Videos suck. I can find a solution in a minute and a half by scanning text and photos whereas I would be forced to waste fifteen minutes of my life watching a video.

Moving along.

You have to look at the bigger picture sometimes.

I'm not sure what the RAM specs are for the Gauntlet machines (I can't find any data sheets for them) but glancing over the partial schematics I have (the ones from Kong appear to be cropped off for some reason?) it appears to use a lot of LS IC's implying a TTL based circuit. Depending on how the RAM is wired in, it might be a problem of the TTL circuit simply being unable to drive the HC IC if the new RAM was such. I understand this is why HCT type IC's were introduced. Alternatively, if the wrong RAM type is used, the TTL circuit might not even be strong enough to drive the CMOS IC. Therefor, data corruption.

Timing, in a strict manner, might be an issue if you don't udate all the RAM (and ROM and whatever else) on the same bus. I believe Gauntlet uses about a dozen of them? That's just off the top of my head. Point is, the timing might be such that a faster IC might seize the data bus before another, slower, IC on the same bus has had a chance to release the bus. This is important to understand since a CPU like the 6502 doesn't have a dual data bus like say... a modern microcontroller like an AVR. So the CPU has to fetch an instruction (typically from ROM of some type) then has to do something in RAM. The 6502 is specifically designed to work with slower RAM/ROM.
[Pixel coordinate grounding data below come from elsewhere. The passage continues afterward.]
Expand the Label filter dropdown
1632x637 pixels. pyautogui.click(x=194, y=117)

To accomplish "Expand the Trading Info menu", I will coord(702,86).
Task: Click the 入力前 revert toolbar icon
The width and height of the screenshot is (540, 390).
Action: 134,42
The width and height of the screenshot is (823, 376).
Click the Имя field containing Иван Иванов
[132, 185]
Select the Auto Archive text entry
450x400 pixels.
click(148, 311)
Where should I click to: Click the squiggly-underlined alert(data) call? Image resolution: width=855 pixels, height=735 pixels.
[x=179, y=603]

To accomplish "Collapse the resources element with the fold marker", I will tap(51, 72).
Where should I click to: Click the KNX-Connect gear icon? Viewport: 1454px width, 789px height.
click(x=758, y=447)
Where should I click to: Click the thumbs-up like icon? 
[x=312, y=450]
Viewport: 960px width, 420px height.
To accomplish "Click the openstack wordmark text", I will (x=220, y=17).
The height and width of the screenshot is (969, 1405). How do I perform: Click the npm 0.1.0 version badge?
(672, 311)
Another issue, going back to the TTL circuit, might be an open collector vs. a push-pull arrangement. open collectors are great in a circuit because you can build really nice AND/OR circuits without having to use extra IC's at a cost of power consumption. But if you toss in a new non-open collector or open drain IC without a buffer, your new IC will fight the rest of the other IC's on the data bus. This is especially true if you can't force the output to float or into a Hi-Z state.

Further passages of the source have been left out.